Recorded data:

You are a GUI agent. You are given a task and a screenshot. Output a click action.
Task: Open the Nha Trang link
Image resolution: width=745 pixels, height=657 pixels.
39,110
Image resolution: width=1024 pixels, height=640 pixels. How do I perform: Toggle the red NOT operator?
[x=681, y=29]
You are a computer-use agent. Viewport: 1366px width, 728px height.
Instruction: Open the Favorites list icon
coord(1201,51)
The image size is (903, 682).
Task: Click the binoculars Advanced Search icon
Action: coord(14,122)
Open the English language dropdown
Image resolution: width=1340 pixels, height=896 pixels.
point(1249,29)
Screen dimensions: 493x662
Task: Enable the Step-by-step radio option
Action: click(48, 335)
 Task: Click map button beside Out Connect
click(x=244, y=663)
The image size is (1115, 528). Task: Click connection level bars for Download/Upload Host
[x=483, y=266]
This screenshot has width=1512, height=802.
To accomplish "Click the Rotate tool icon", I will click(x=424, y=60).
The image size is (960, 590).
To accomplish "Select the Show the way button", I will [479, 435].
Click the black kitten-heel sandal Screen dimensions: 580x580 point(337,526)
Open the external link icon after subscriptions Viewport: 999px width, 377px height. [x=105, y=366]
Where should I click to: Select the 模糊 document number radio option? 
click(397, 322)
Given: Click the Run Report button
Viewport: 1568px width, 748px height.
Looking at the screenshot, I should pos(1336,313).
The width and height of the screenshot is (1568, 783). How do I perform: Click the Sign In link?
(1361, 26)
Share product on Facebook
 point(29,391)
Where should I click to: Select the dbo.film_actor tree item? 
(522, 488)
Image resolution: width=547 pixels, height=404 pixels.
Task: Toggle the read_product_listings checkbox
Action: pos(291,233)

* TASK DESCRIPTION: Looking at the records above, please work out how many lines contain "accomplish" and state only that number.

* TASK RESULT: 2